以种内杂交为基础的单倍体诱导主要可通过:1)单倍体诱导系诱导2CENH3介导的单倍体诱导来获得相应的单倍体。

其中,单倍体诱导系的发现可以追溯到1959年,当时密苏里大学的教授Edward H. Coe发现他的一个玉米品系Stock6在作为父本与不同的母本杂交时可产生2-3%的单倍体,因此Edward将Stock6命名为“单倍体诱导系”(Coe, 1959)。在接下来的几十年中,由Stock6衍生的一系列诱导系逐渐成为获得单倍体最有效的方法。近年来,随着科学家们对Stock6诱导产生单倍体的生物学机制不断研究(图2),在2017年第一个单倍体诱导关键基因ZmPLA1/MTL/NLD被全球多家单位先后克隆,成功地揭示了单倍体诱导现象的谜底(Kelliher et al., 2017; Liu et al., 2017; Gilles et al., 2017)。2019年陈绍江团队在非Stock6材料中克隆了玉米单倍体诱导的另一个关键基因ZmDMP,并揭示了现代单倍体诱导系由原本2%的诱导率能够提升到约10%的问题(Zhong et al., 2019)。基于这些基因的功能保守性,在单子叶植物如:小麦、水稻、谷子中通过敲除ZmPLA1/MTL/NLD的同源基因,可以实现这些作物的单倍体诱导;在双子叶植物如:拟南芥、蒺藜苜蓿、番茄、烟草等中通过敲除ZmDMP的同源基因,也建立起了这些物种的单倍体诱导体系。有关这一部分的拓展研究大家想要了解的更详细的话可以查阅小远的往期文章:纯系养成——单倍体诱导技术(一)
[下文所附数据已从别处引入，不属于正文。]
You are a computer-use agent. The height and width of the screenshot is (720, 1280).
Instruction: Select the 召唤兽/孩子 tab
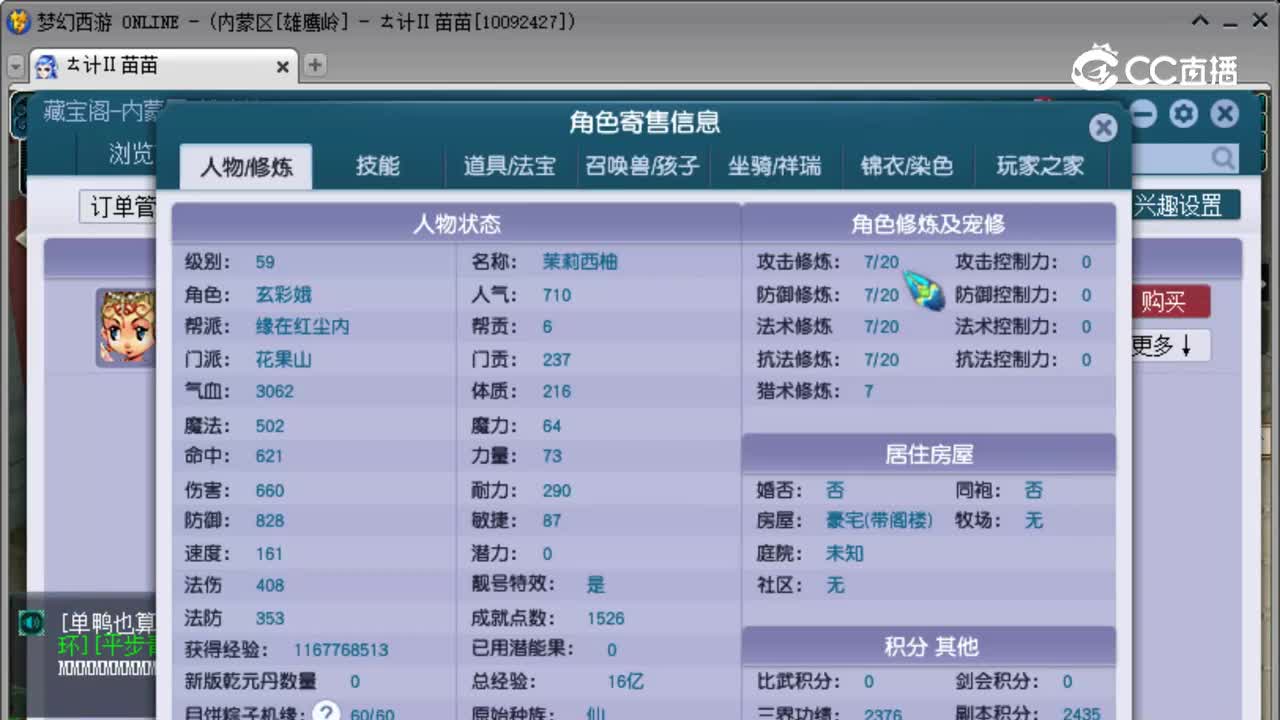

科学家们对单倍体诱导系的研究并没有因为取得上述成果而放慢脚步。近期,严建兵团队和李响团队通过深入解析玉米单倍体诱导关键基因ZmPLA1导致单倍体发生的分子机制,成功鉴定了一个诱导单倍体发生的新基因ZmPOD65,将该基因进行编辑后,在其后代中发现了高至7.7%的单倍体诱导率,并且该基因在双单子叶植物间的保守性,为其它作物上发展单倍体诱导技术提供了新的基因资源(Jiang et al., 2022)。

图2 玉米单倍体诱导机制模型(Jacquier et al., 2020)。(a)玉米种子发育是由双受精触发的,在双受精过程中,单倍体卵细胞和二倍体中央细胞分别与精子细胞融合,产生二倍体胚胎和三倍体胚乳;(b)matl/nld/zmpla1突变体与野生型杂交时,有三种类型的花粉粒,分别含有零个、一个或两个有缺陷的精细胞。因此,双受精后生成正常的籽粒、具有单倍体胚的籽粒或败育的籽粒;(c)与matl/nld/zmpla1 zmdmp双突变体花粉杂交的筛选结果表明zmdmp突变对单倍体诱导的促进作用。


着丝粒组蛋白3基因(CENH3)是近几年报道的创制单倍体诱导系的关键基因。CENH3仅存在于真核生物的功能着丝粒中,其主要参与着丝粒复合蛋白的募集和稳定,是细胞分裂时染色体分离所必需的,对着丝粒在染色体上的定位起重要作用(Sullivan et al., 2001)。类似于其他组蛋白,CENH3由两个结构域组成,一个N端尾巴(从核小体伸出,是翻译后表观修饰的靶点)和一个C端组蛋白折叠结构域(c-terminal histone fold domain, HFD)(Britt and Kuppu, 2016)。CENH3在植物中广泛存在,并且其功能在各个物种中保守。以CENH3表达发生改变的基因型植株为母本与野生型杂交,可使其基因组在合子中消失,而只保留野生型基因组的单倍体植株(图3)。CENH3介导的单倍体诱导方法目前已经在拟南芥玉米小麦上取得了重要的进展,未来还将扩展到更多的植物中。有关这一部分的内容,小远在先前的推文中有详细的讲解,大家感兴趣的话可以查阅:纯系养成——单倍体诱导技术(二)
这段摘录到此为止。